В Аушвице их «встречали». На рампе произошла заурядная в таких случаях селекция: 796 слабых и непригодных к труду – женщины, старики и дети до 14 лет – составили две длинные шеренги слева (отдельно женщины с девочками и отдельно пожилые или слабые мужчины с мальчиками), а 231 человек – крепкие и здоровые мужчины – еще одну шеренгу, но покороче, справа39.
Тех, кто оказался слева, затолкали, не церемонясь, в крытые брезентом грузовики, через четверть часа доставившие их в местность едва ли не идиллическую – внешне напоминавшую польский хуторок, только в окружении молодого леса.
После разгрузки всех заставили раздеться в легкой постройке и, дав по кусочку мыла, запустили в переоборудованную из крестьянского дома «баню».

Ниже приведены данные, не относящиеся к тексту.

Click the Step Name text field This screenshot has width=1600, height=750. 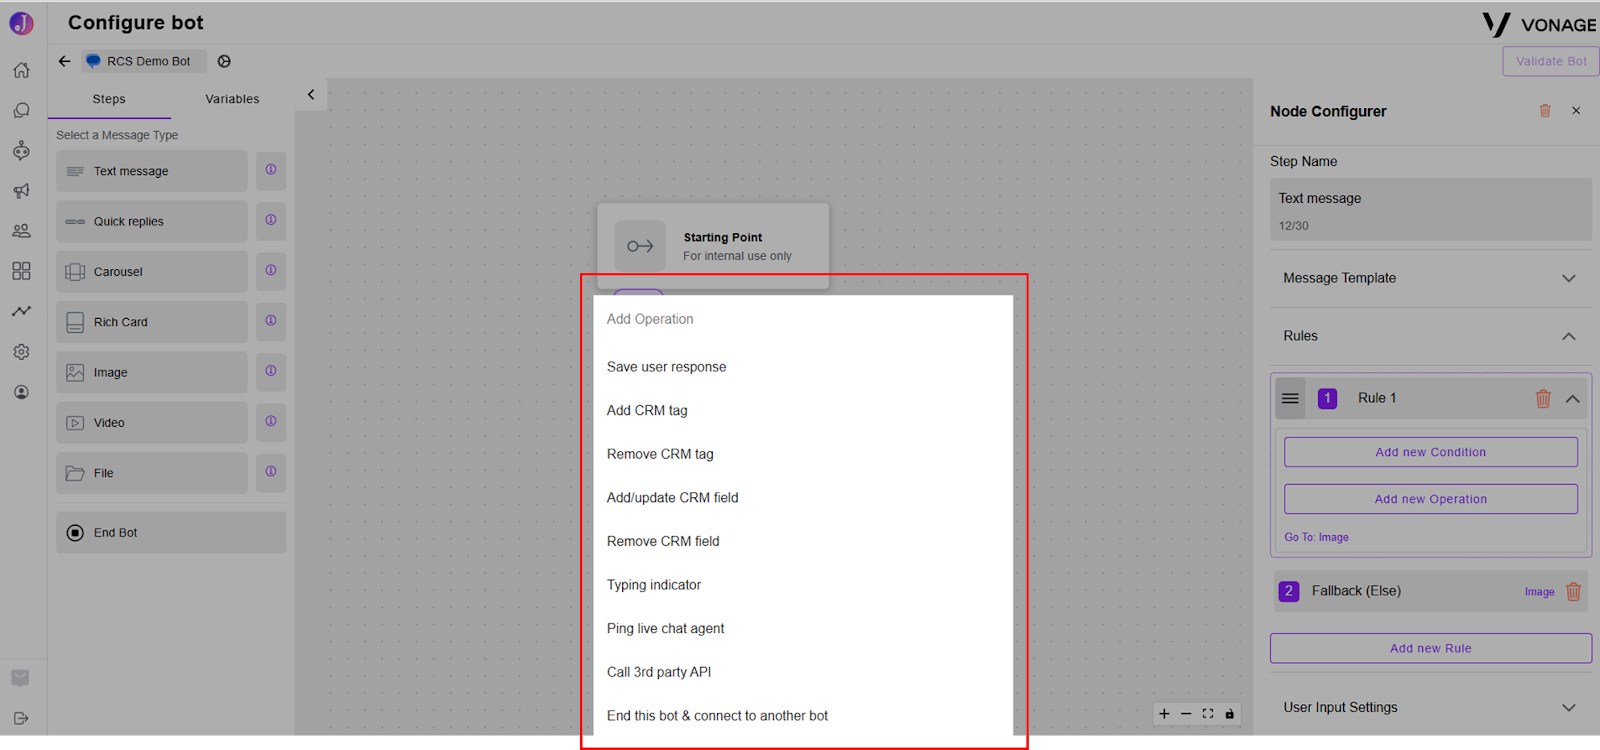click(x=1431, y=210)
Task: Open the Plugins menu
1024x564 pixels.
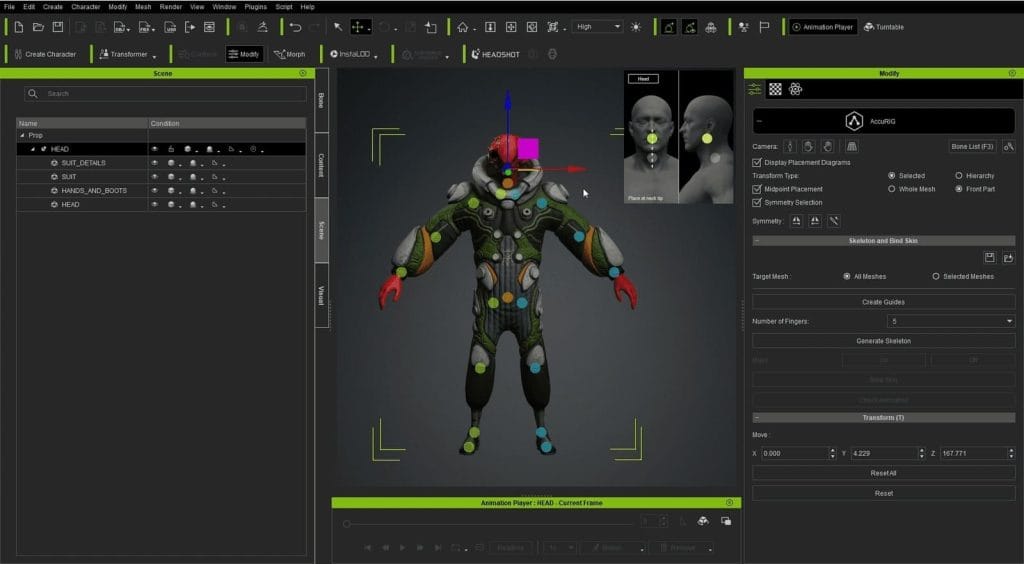Action: point(255,7)
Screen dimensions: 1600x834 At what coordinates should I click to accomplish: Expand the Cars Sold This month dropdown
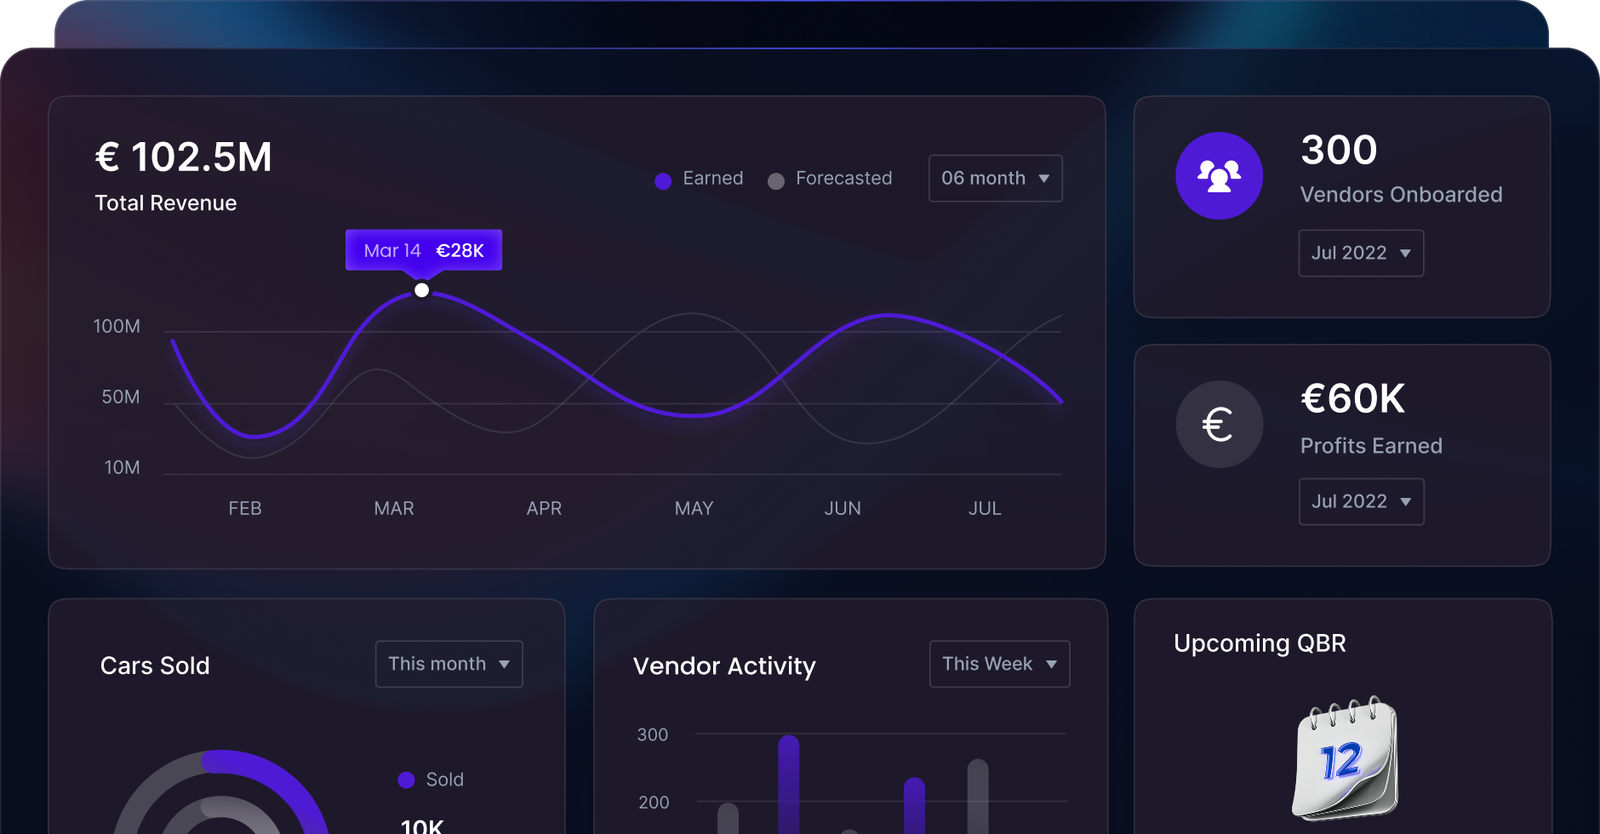point(449,664)
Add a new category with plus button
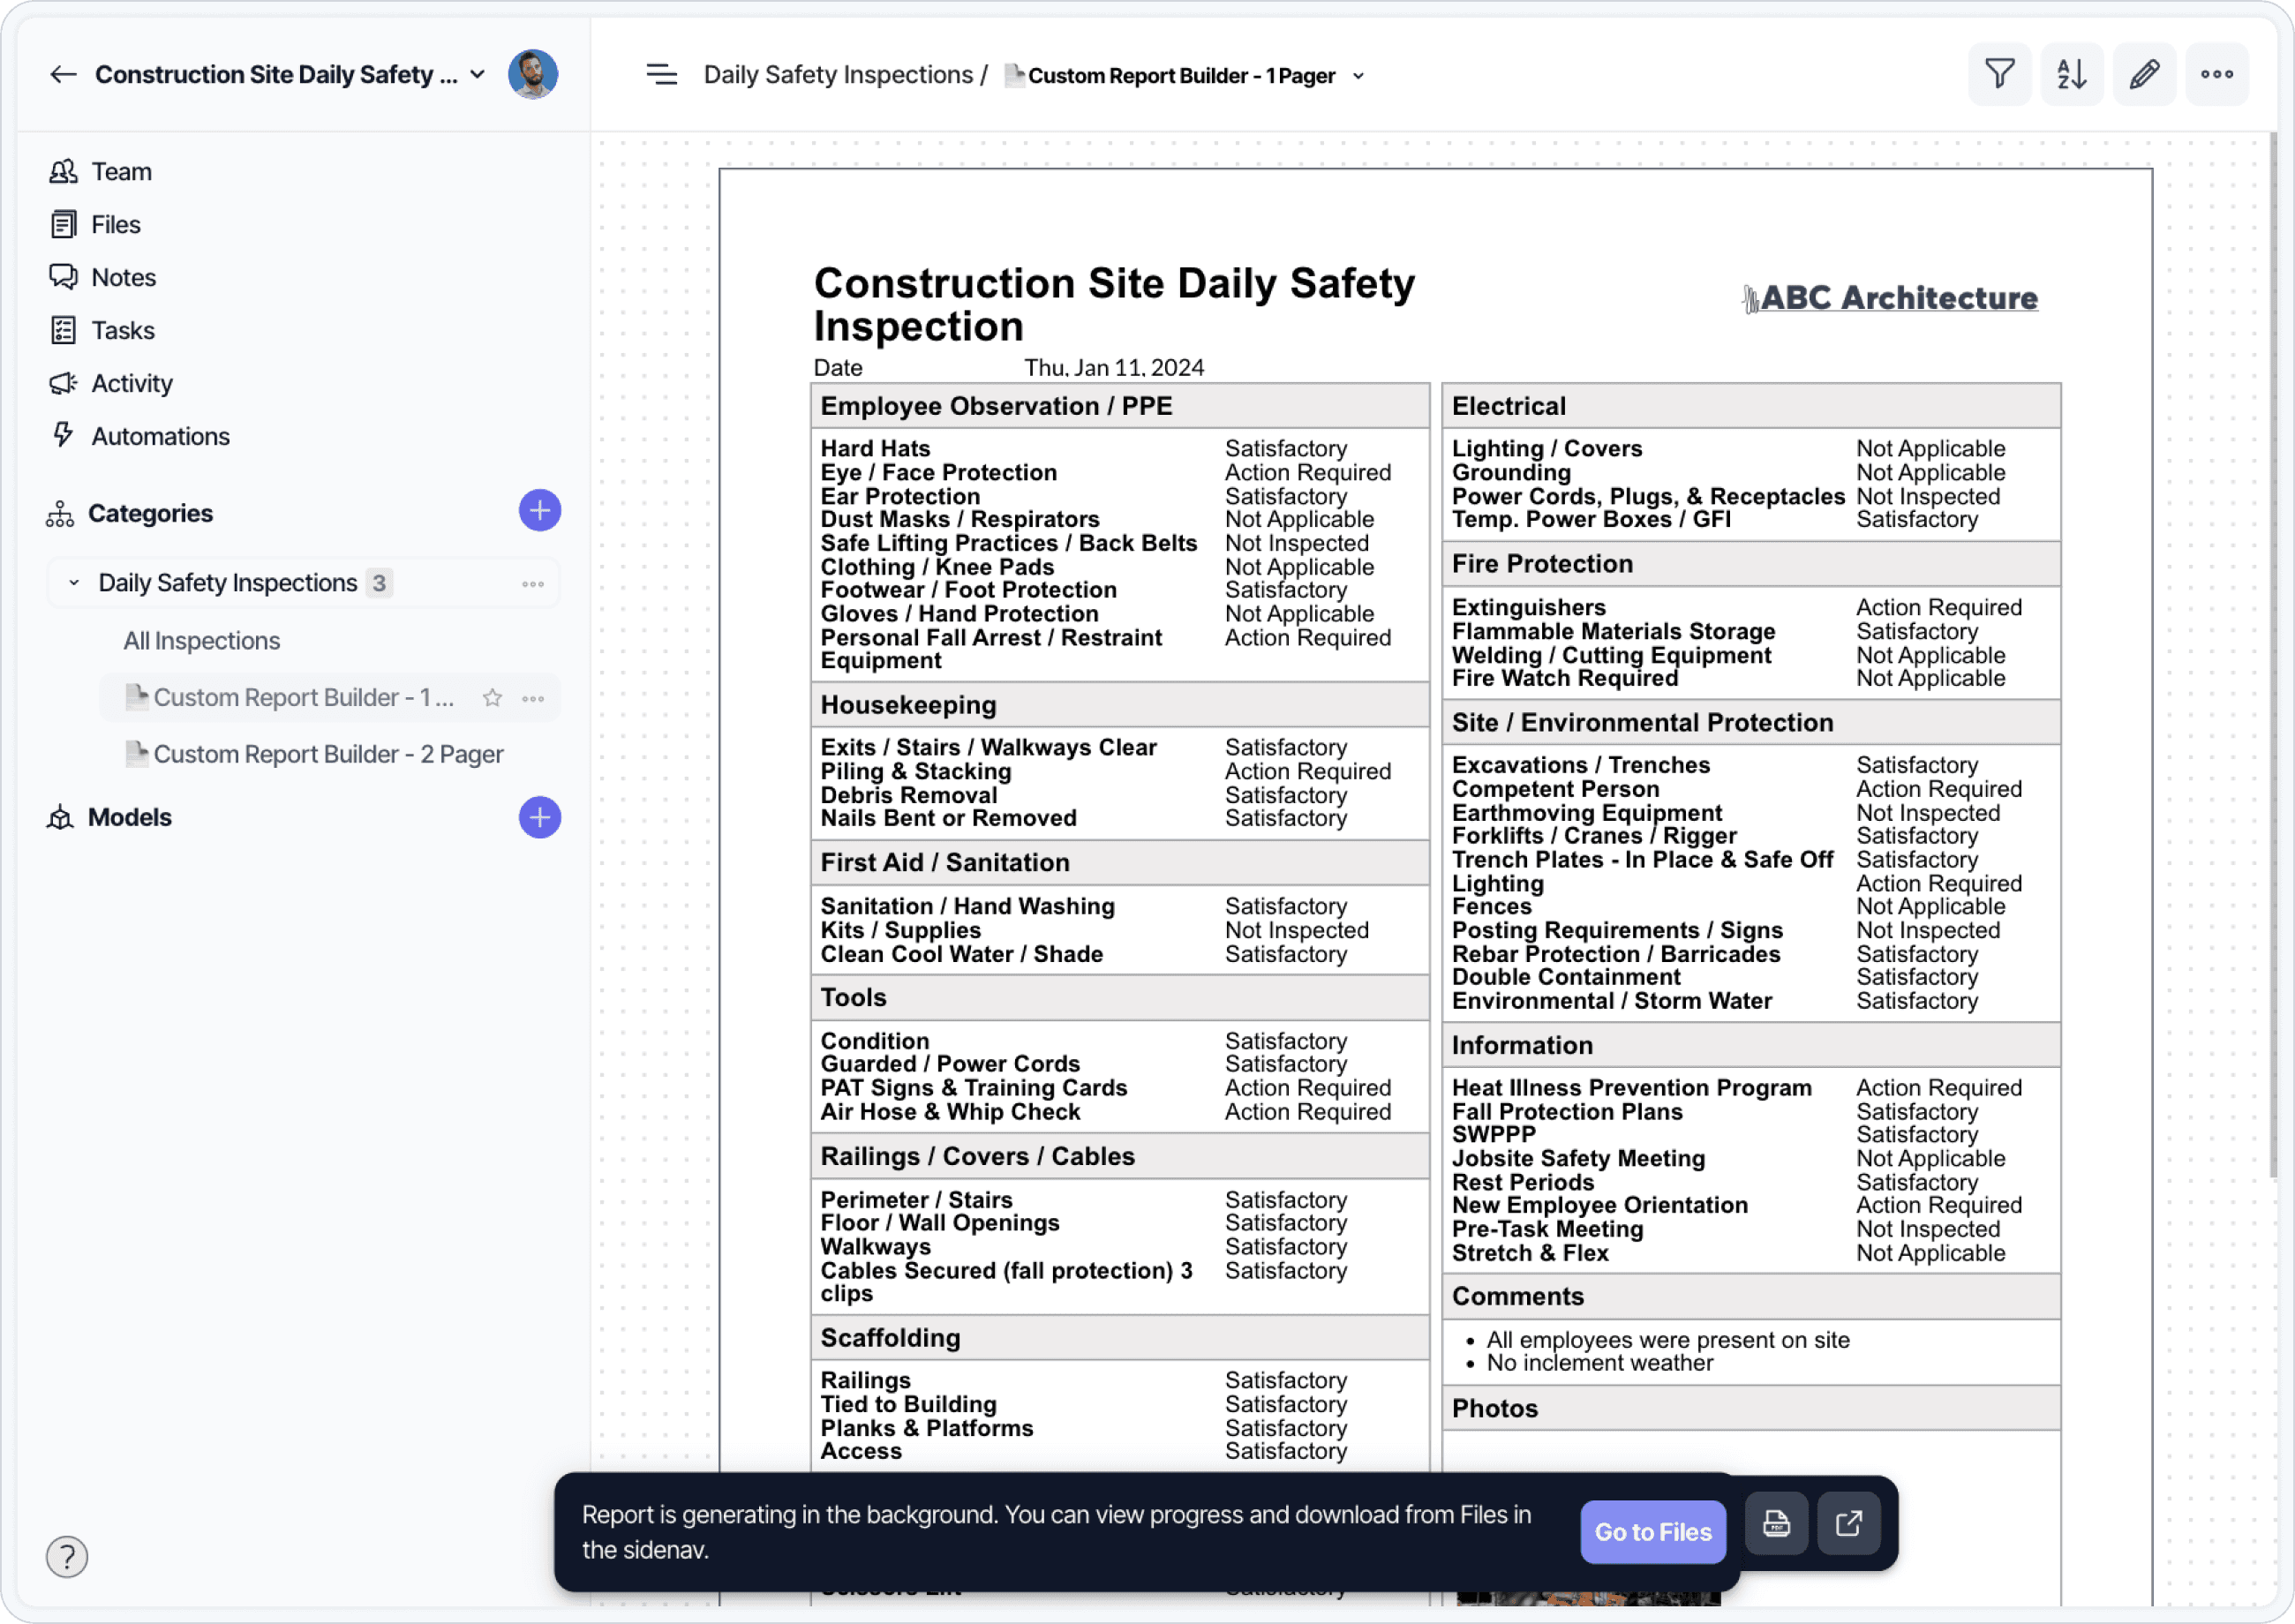 (539, 511)
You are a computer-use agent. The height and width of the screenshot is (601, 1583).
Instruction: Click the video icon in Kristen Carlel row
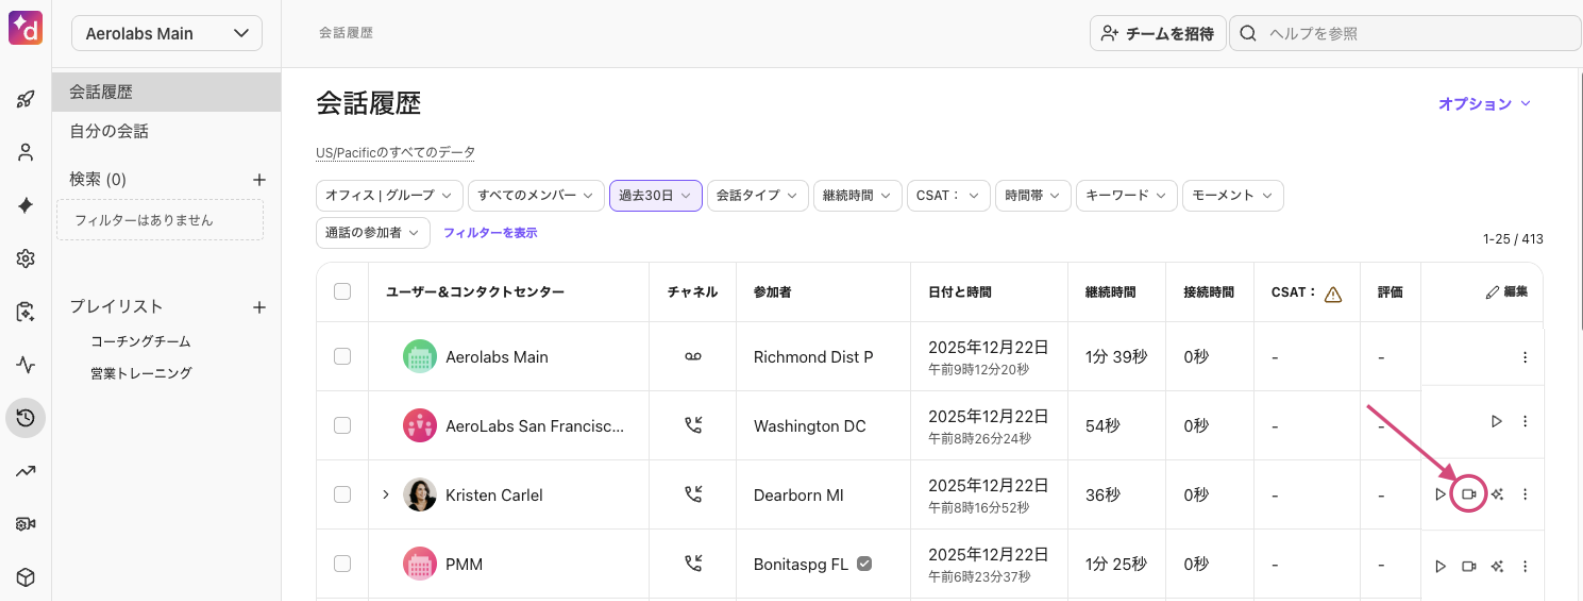click(x=1468, y=494)
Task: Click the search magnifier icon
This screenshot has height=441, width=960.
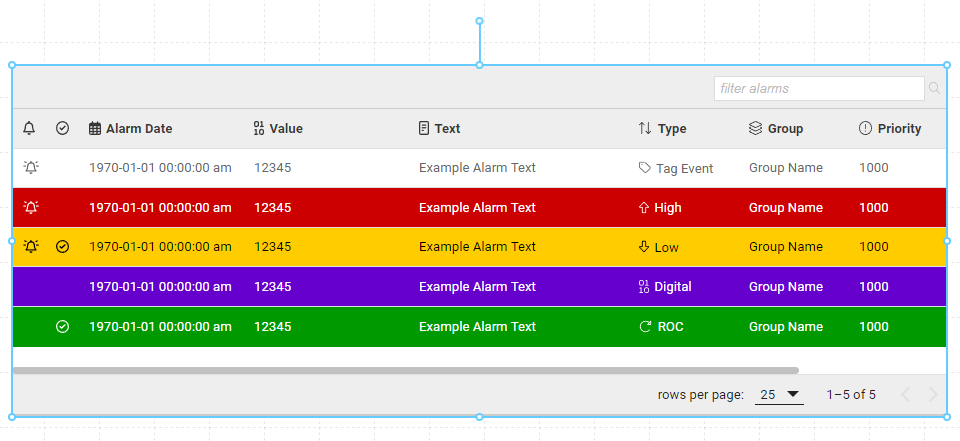Action: click(x=935, y=89)
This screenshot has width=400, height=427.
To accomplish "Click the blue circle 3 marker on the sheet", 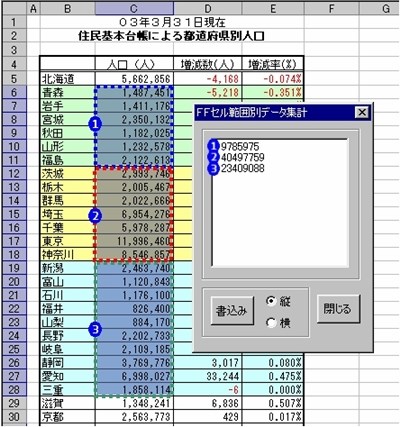I will click(x=95, y=330).
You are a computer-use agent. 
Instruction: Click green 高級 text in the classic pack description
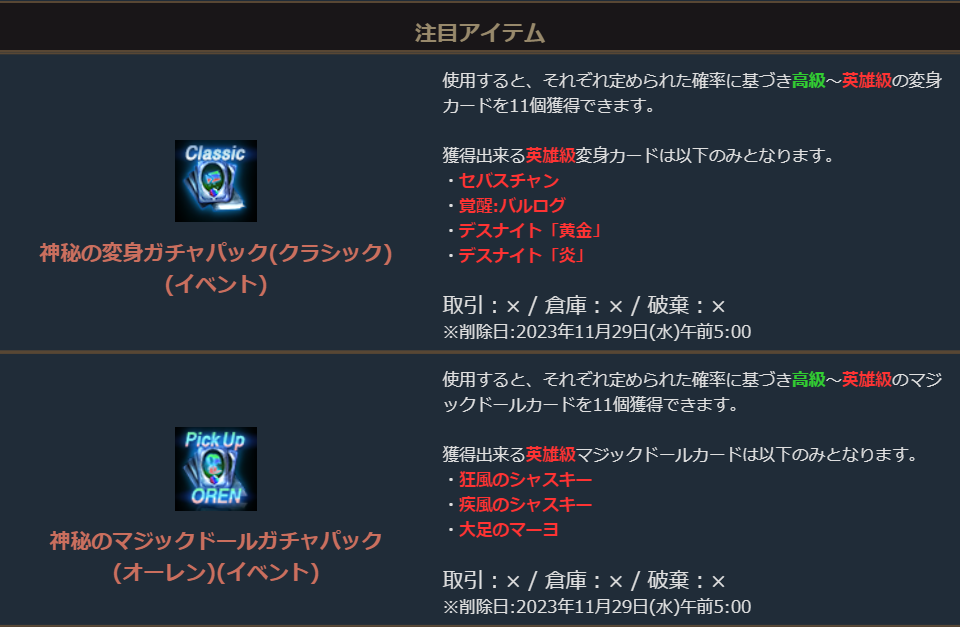[x=809, y=81]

А дальше мы можем только попытаться представить себе их мысли и чувства в эти последние мгновения. Взять то же мыло: это же замечательно, в Колбасине об этом можно было только помечтать! Правда, немного смущали двери бани, на удивление массивные и с небольшим круглым окошком посередине. Внутри было очень тесно, и все с недоумением смотрели наверх, на совершенно сухие краны, – воду все никак не пускали.
А когда невидимые им люди в противогазах вбросили сверху в «душевую» какие-то зеленоватые пористые кристаллы, жить им оставалось всего несколько минут, – правда, очень мучительных: «баня» на самом деле была газовой камерой.
Так погибли 796 евреев из колбасинского эшелона…
Среди них – мать, жена, две сестры, тесть и шурин Залмана Градовского!
2…Отныне в живых из всей семьи оставался только он один – Залман Градовский, человек из правой шеренги40. Крепкий и здоровый, он был нужен рейху пока что живым.
Всю их шеренгу пешком отконвоировали в Биркенау, в гигантский новый лагерь, расположенный в нескольких километрах от старого. Там их ожидали «формальности»: регистрация в 20-м блоке (для чего всех отобранных на рампе заставили выстроиться по алфавиту) и получение номеров, затем – в так называемой «Сауне» – вытатуирование номеров на запястье41, состригание волос, душ (настоящий!) и полная перемена одежды и обуви. И уже после этого – ночевка в холодном 9-м блоке.
На следующий день поздно вечером – еще одна селекция. Как оказалось, то был отбор в «зондеркоммандо»: из их партии взяли от 80 до 100 человек (а всего в новую «зондеркоммандо» – около 450 человек). Всех разместили во 2-м блоке42 – вместе с остававшимися в живых старожилами «зондеркоммандо». И уже утром 10 декабря, то есть фактически без соблюдения трехнедельного карантина, конвоиры-эсэсовцы с собаками выводили «новеньких» на работу…43
Итак, не спрашивая на то его согласия, Градовскому и его новым товарищам «оказали доверие» и включили в обновленное «зондеркоммандо». Когда им показали их «рабочие места» и фронт работы, то надо ли говорить, каким потрясением для них стало одно только осознание кошмарной сути их новой «профессии»! Особенно угнетала каждого его собственная роль в процессе ассистирования убийству евреев – их пусть навязанное, но все же принятое и неотвергнутое пособничество этому процессу.
Оба эти кошмара – кошмар самого убийства и кошмар собственного пособничества ему44 – непрестанно мучили и терзали Градовского. Пополнившись в конечном счете еще и мотивом личного малодушия45, они стали основным моральным стержнем его существования и его повествования. Кажется, он был едва ли не первым из числа тех, кого впоследствии огульно будут считать и даже называть коллаборационистами, но кто сформулировал для себя эту умопомрачающую проблему и кто заговорил о ней сам. Этому посвящены, быть может, самые потрясающие строки в его записках.